Applying my proposal in post#6 to the above files yields
awk 'FNR==NR {T[$2]=$0;next} $1 in T {print T[$1], $0}' file2 file1
1 gi|358484498|ref|NW_003764396.1| gi|358484498|ref|NW_003764396.1| 2503 A G 0 1 1
1 gi|358484498|ref|NW_003764396.1| gi|358484498|ref|NW_003764396.1| 381 A G 1 1 2
1 gi|358484513|ref|NW_003764381.1| gi|358484513|ref|NW_003764381.1| 1351 T C 0 1 1
What exactly is wrong with this? It is the entire lines from file1 and file2 combined.
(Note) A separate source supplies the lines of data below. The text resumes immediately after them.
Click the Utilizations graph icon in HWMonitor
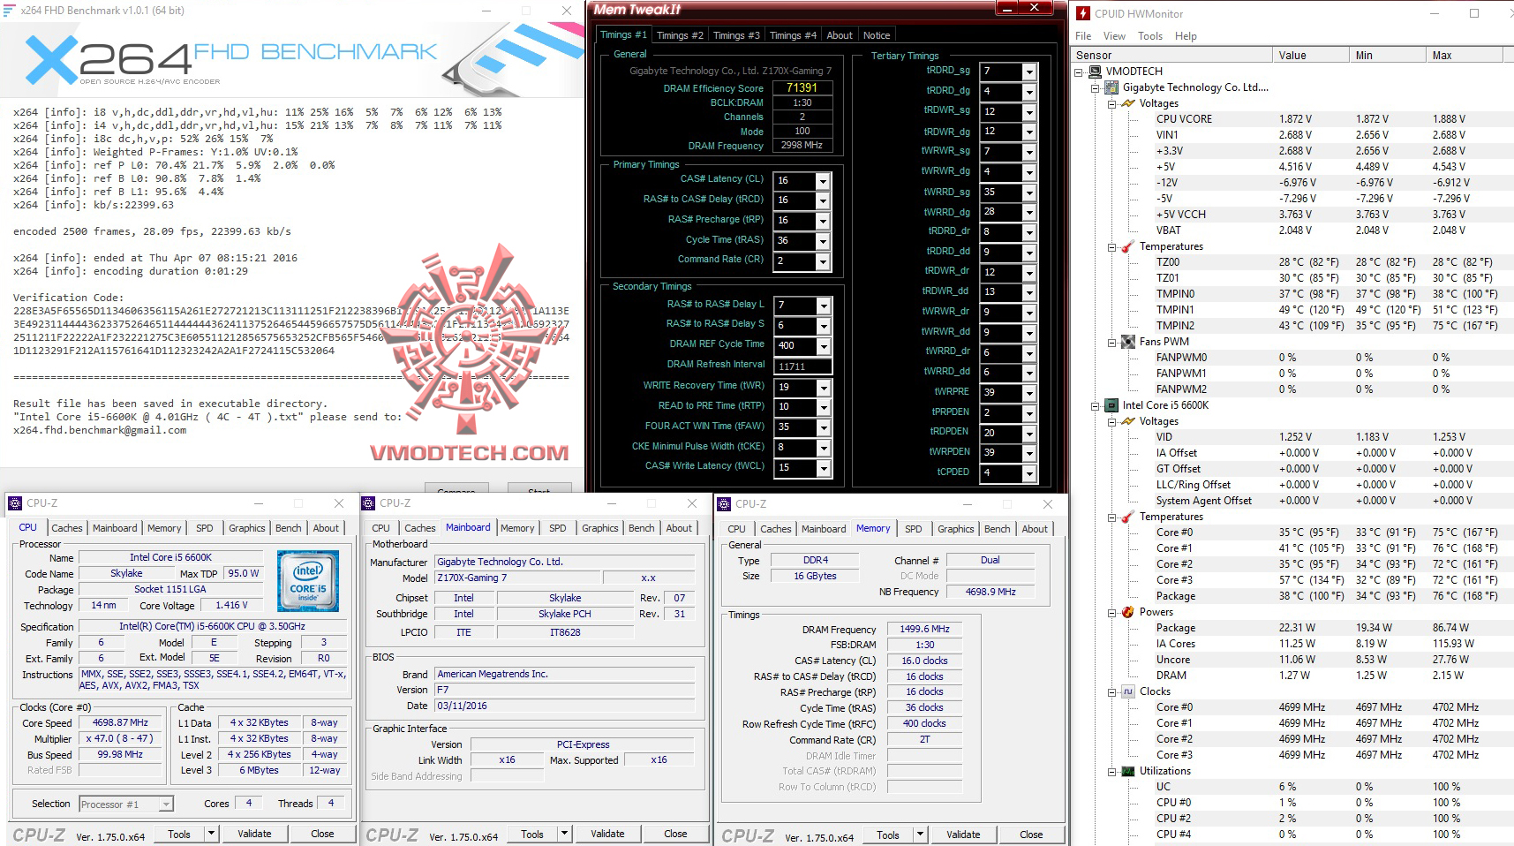The height and width of the screenshot is (846, 1514). [x=1127, y=771]
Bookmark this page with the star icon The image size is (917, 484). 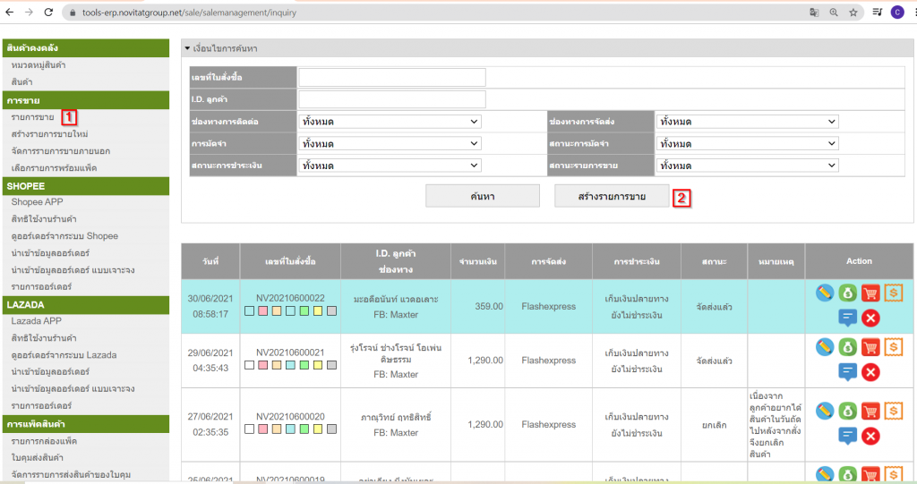coord(853,13)
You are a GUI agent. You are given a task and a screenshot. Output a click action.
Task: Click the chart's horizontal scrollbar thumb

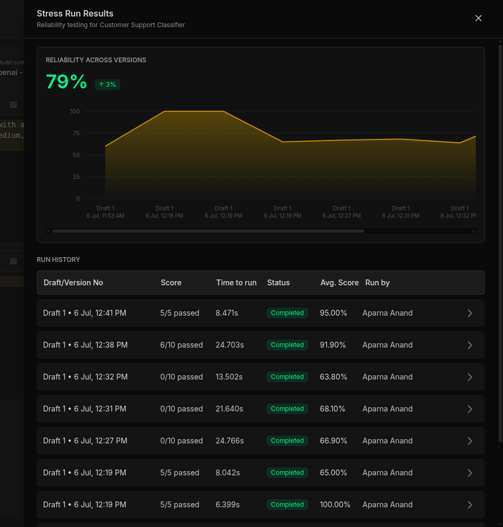(x=208, y=231)
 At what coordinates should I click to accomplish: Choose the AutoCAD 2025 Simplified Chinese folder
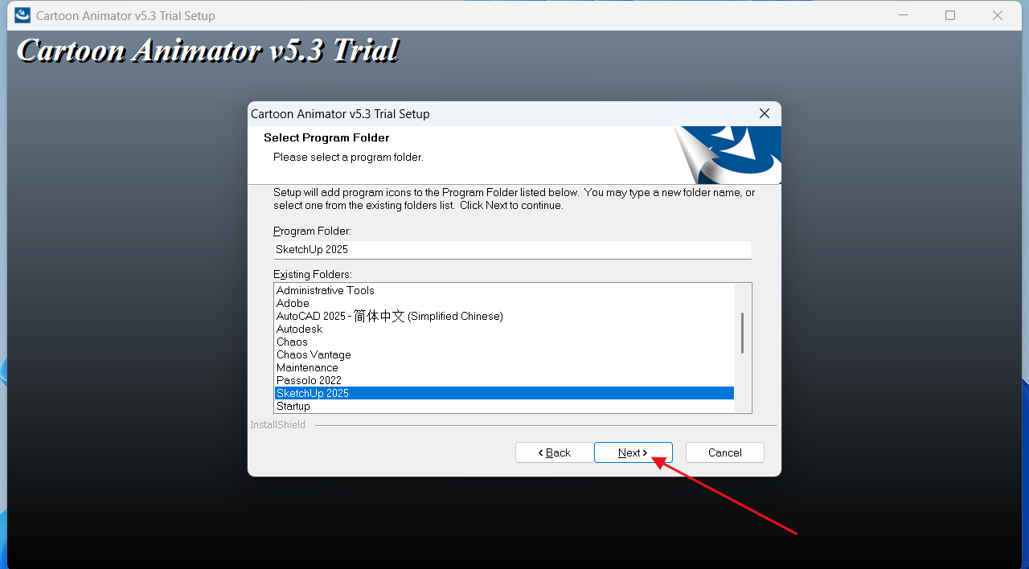point(504,316)
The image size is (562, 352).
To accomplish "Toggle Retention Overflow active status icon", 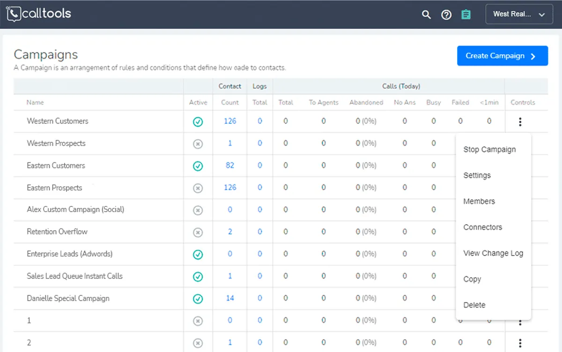I will tap(198, 232).
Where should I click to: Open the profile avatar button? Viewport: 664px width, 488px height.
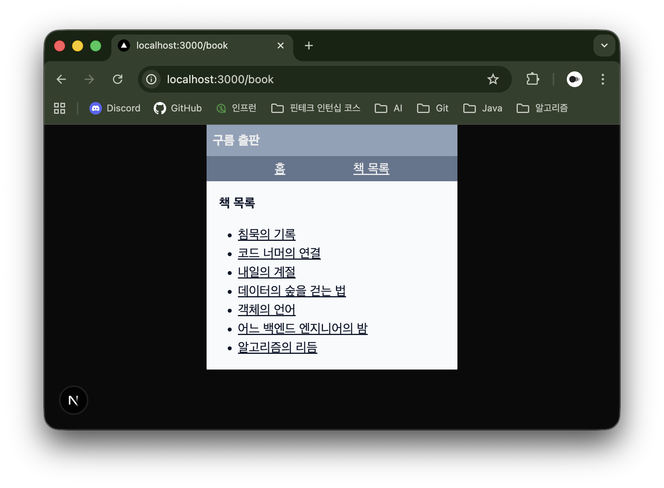click(574, 79)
It looks exactly like what you requested in post#1. What does "I do not get the same line in file1 which it had before" mean?
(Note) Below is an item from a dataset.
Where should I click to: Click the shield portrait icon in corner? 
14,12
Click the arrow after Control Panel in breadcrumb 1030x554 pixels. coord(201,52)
When I applied your command, I found 1613 common id between file1 and file2. However, file1 has originally 1805 id and file2 has originally 11580 id. because file1 is the master id file, after merging with file2 we expect 11580 lines which I got 1613 line by your command.
As my first post, it is clear I want to join the common id between these two files (file1 and file2). But the point is file2 has id with replication and file1 just have unique number for each id. Usually after join two files, the unique ids should match with their ids which repeated in file1. In conclusion, I am trying to merge file1 to file2 without changing the lines of file2.
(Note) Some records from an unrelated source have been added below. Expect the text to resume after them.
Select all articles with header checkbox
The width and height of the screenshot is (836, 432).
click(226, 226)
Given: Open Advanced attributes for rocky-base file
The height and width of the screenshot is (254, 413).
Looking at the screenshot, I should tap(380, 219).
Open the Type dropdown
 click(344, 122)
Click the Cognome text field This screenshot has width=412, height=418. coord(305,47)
If you are unwilling to select a representative set of data from your input files that shows lines that should match, lines that should not match, and lines that have multiple matches; and show us the exact output you want from that sample input, then we are all wasting our time here.
Show us sample input. Show us the exact output that should be produced from that sample input If you are unwilling to do that, I will close this thread.